Fast Agent Browser
/install fast-agent-browser
Agent Browser Skill
Fast, Python-based browser automation CLI for AI agents
Overview
Agent Browser is a browser automation tool designed for AI agents. It provides a simple CLI interface to control web browsers using Playwright.
Features
- Fast CLI for browser automation
- AI-friendly snapshot command
- Full page interaction (click, fill, type, etc.)
- Semantic element finding (role, text, label, etc.)
- Smart waiting (element, text, URL, network)
- Screenshot and PDF support
- File upload support
- JavaScript execution
- Cookie and storage management
Installation
cd ~/.openclaw/workspace/skills/agent-browser
# Install Python dependencies
pip3 install -r requirements.txt
# Install Playwright browsers
python3 agent_browser.py install
Basic Usage
Open a URL
python3 agent_browser.py open https://example.com
Get Page Snapshot
# Full accessibility tree
python3 agent_browser.py snapshot
# Interactive elements only
python3 agent_browser.py snapshot -i
# Compact output
python3 agent_browser.py snapshot -c
Interact with Elements
# Click element
python3 agent_browser.py click "#submit"
# Fill input field
python3 agent_browser.py fill "#email" "[email protected]"
# Type text
python3 agent_browser.py type "#search" "query"
Get Information
# Get text content
python3 agent_browser.py get_text "#title"
# Get HTML
python3 agent_browser.py get_html "#content"
# Get current URL
python3 agent_browser.py get_url
# Get page title
python3 agent_browser.py get_title
Take Screenshot
# Normal screenshot
python3 agent_browser.py screenshot page.png
# Full page screenshot
python3 agent_browser.py screenshot page.png --full
Wait for Elements
# Wait for element
python3 agent_browser.py wait "#loader" --state hidden
# Wait for text
python3 agent_browser.py wait --text "Welcome"
# Wait for network idle
python3 agent_browser.py wait --load networkidle
Find Elements
# Find by role
python3 agent_browser.py find --role button --name "Submit"
# Find by text
python3 agent_browser.py find --text "Sign In"
# Find by label
python3 agent_browser.py find --label "Email"
Close Browser
python3 agent_browser.py close
Advanced Usage
Form Automation
# Fill form
python3 agent_browser.py fill "#name" "John Doe"

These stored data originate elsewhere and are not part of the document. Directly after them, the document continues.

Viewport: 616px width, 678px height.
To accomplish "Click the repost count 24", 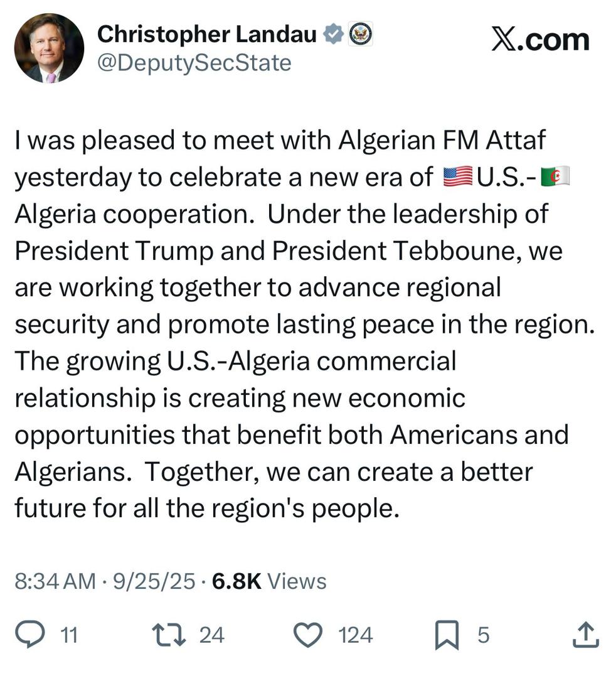I will [x=211, y=635].
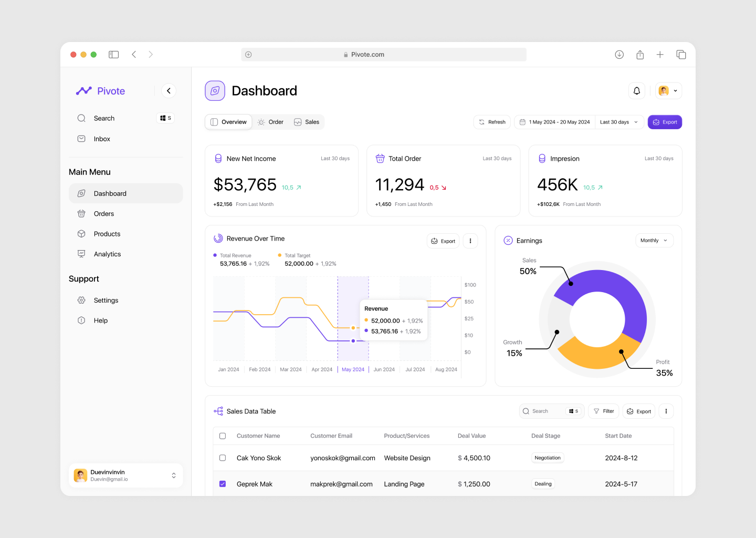Click the Search field in Sales Data Table
Image resolution: width=756 pixels, height=538 pixels.
543,411
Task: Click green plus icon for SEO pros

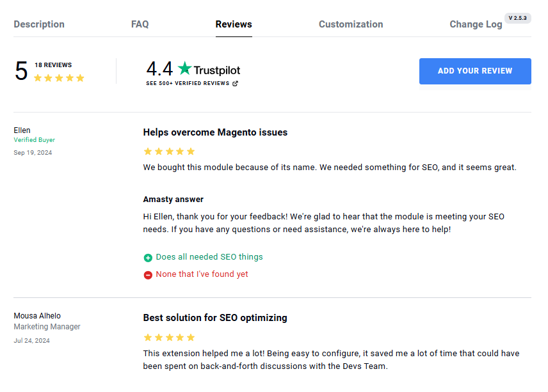Action: point(148,258)
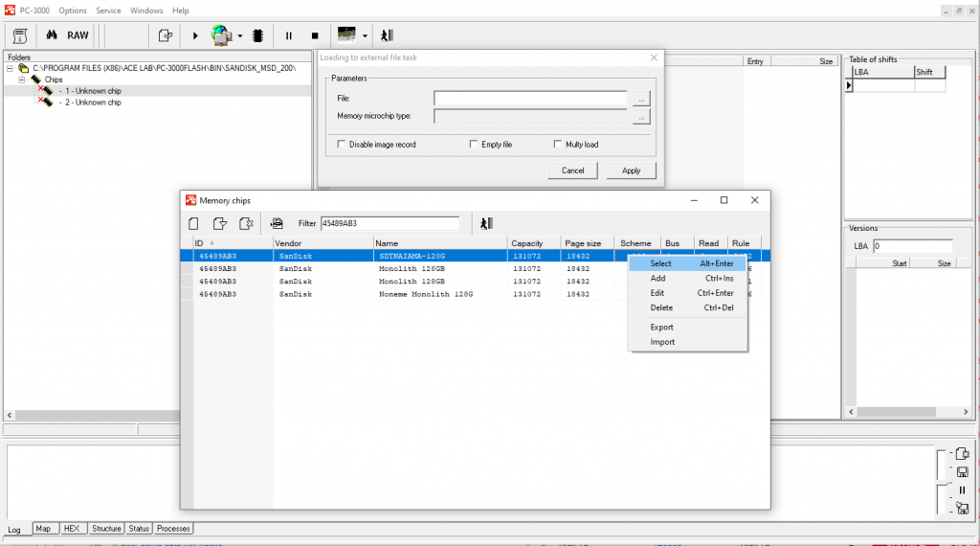Enable the Disable image record checkbox
The image size is (980, 546).
tap(342, 145)
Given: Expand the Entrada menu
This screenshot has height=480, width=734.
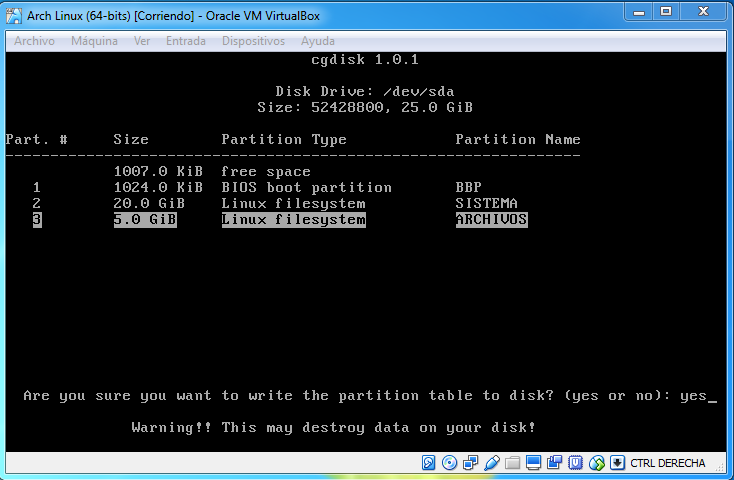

python3 agent_browser.py fill "#email" "[email protected]"
# Select dropdown
python3 agent_browser.py select "#country" "US"
# Check checkbox
python3 agent_browser.py check "#terms"
# Submit form
python3 agent_browser.py click "#submit"
File Upload
python3 agent_browser.py upload "#file" file1.txt file2.txt
Scroll Page
# Scroll down
python3 agent_browser.py scroll down 500
# Scroll up
python3 agent_browser.py scroll up 100
# Scroll element
python3 agent_browser.py scroll down 200 --selector "#main"
Execute JavaScript
python3 agent_browser.py eval "document.title"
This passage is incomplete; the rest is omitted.